После июля 1826 года это ощущение превратилось в твердое убеждение. «Казнь Пестеля и его товарищей окончательно разбудила ребяческий сон моей души» — так определял впоследствии Герцен значение этого события в его жизни.
Произошел перелом: Герцен и Огарев дали знаменитую клятву на Воробьевых горах — «присягнули, в виду всей Москвы, пожертвовать нашей жизнью на избранную нами борьбу».
Они еще не понимали со всей отчетливостью, на что решились, но выбор был сделан. Не знали они «всей силы того, с чем вступали в бой», но хорошо понимали, против чего они решились восстать. Отныне и до конца жизни они оставались врагами самодержавия. Именно в нем они увидели воплощение той несправедливости, которая оскорбляет чистые души: несправедливость в управлении государством волею одного человека; несправедливость в том, что одни богаты, другие бедны…
Вся общественная жизнь была соткана из несправедливости; так называемый порядок, строй, или режим, держался на ней. Вся система человеческих взаимоотношений должна быть изменена — так отныне полагали Герцен и Огарев. Но начинать надо с крепостничества и его главной опоры — самодержавия.
Когда люди будут раскрепощены, они далее сами возьмутся за изменение своей участи.
Так начинается мятежная юность Герцена. Начинается мужание убежденного борца за социальное преобразование общества.
Бунтарство двух юношей из «хороших» семей не было исключительным явлением. Их вызов самодержавию — не донкихотство, не безнадежная попытка добиться справедливости. Их клятва на Воробьевых горах отвечала духу времени. Освободительное движение в России не прекратилось. Военный разгром декабризма в 1825 году не означал немедленного исчезновения дворянской революционности.
Лучшие из представителей правящего сословия сохранили идеи декабристов и развивали их далее.

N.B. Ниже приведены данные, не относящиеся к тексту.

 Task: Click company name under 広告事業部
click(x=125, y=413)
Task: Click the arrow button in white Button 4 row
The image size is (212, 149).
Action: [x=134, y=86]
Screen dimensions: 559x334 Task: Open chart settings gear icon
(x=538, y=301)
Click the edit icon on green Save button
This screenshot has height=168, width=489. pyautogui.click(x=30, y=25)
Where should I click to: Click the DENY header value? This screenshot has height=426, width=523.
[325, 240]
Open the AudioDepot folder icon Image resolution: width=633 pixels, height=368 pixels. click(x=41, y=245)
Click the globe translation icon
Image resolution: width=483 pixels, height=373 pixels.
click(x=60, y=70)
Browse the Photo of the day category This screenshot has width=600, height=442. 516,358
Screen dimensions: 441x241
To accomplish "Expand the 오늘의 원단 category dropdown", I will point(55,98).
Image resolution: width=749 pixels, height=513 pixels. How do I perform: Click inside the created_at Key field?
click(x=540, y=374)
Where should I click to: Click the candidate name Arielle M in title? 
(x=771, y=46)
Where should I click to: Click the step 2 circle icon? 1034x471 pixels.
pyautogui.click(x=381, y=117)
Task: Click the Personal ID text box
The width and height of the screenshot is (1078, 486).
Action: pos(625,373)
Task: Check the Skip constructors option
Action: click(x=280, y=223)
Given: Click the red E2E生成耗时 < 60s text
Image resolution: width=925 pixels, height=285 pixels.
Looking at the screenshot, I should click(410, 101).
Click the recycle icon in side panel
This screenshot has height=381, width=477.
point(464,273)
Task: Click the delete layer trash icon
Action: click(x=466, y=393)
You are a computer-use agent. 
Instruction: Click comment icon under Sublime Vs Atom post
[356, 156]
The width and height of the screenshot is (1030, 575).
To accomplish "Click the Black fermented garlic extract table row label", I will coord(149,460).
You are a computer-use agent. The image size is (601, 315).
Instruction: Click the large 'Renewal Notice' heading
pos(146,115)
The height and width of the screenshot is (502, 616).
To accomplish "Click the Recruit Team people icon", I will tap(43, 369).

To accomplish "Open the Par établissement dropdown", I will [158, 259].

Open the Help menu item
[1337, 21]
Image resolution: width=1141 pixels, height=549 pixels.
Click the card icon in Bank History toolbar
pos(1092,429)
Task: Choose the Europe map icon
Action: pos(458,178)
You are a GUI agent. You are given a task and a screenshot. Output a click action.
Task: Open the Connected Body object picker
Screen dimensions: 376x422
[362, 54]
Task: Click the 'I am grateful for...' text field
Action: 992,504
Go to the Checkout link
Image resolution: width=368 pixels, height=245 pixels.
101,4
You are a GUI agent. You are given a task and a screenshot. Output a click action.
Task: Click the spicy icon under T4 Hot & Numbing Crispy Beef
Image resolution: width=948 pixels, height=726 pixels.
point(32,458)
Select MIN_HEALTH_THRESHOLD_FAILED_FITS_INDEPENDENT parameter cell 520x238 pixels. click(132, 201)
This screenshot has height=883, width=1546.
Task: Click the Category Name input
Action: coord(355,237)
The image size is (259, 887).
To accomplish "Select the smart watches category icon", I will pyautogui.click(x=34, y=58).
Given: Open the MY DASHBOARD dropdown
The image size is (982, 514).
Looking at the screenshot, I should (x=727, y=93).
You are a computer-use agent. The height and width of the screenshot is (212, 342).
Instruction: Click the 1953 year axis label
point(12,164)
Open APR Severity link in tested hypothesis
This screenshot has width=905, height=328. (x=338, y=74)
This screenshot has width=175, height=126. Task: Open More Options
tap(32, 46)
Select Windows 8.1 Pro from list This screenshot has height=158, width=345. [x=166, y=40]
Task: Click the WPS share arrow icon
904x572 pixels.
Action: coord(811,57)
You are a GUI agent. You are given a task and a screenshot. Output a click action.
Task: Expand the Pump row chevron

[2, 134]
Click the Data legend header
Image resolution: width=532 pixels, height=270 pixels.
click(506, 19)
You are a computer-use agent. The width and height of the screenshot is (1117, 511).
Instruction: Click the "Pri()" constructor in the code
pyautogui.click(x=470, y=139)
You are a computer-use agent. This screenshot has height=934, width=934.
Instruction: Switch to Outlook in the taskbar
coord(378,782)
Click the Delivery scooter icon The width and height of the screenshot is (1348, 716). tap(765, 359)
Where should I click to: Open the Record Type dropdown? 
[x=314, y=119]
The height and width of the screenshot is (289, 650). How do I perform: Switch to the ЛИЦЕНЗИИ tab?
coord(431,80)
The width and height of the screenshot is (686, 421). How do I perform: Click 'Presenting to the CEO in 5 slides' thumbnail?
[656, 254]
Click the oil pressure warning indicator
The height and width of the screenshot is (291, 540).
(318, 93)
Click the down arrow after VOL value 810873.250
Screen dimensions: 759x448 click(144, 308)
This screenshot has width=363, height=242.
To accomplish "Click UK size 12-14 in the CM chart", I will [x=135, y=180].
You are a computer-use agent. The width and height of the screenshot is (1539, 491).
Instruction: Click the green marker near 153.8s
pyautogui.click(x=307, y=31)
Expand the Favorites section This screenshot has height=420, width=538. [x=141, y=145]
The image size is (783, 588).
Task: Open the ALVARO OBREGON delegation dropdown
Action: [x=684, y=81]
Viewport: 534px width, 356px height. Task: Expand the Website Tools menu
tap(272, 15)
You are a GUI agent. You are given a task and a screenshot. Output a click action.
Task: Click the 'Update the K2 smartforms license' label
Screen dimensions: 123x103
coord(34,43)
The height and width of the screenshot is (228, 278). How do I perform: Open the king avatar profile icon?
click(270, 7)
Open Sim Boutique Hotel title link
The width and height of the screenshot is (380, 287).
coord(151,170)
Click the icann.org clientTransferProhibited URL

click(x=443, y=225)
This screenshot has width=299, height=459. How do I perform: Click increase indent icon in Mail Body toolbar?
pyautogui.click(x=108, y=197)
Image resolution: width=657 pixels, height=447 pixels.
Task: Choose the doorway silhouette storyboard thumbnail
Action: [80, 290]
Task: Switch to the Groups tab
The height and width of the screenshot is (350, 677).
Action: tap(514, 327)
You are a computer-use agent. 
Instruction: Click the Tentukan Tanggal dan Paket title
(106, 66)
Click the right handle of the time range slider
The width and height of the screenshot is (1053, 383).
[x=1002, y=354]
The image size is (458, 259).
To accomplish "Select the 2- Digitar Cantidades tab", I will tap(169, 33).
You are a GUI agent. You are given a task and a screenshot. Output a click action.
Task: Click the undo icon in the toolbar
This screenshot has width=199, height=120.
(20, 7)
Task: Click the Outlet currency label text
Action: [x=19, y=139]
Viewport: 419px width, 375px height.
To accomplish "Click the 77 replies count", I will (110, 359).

К их числу относится и Герцен. «Восстание декабристов разбудило и «очистило» его,- писал В. И. Ленин.- В крепостной России 40-х годов XIX века он сумел подняться на такую
Высоту, что встал в уровень с величайшими мыслителями своего времени»1.
Клятва произнесена, размежевание с крепостниками совершилось. Но чтобы осуществить клятву, чтобы нанести крепостникам ощутимые удары, чтобы не принести себя в напрасную жертву и чтобы из готовности помочь народу смогла осуществиться реальная польза, надобно было познать врага, необходимо было овладеть умением бороться. Герцену понадобились еще долгие годы сосредоточенного труда.
Пройдет более двух десятилетий, пока он поднимется на вершину философской мысли и оттуда, с этой теоретической высоты, сможет далеко заглянуть в будущее, увидеть перспективу социального развития России и человечества.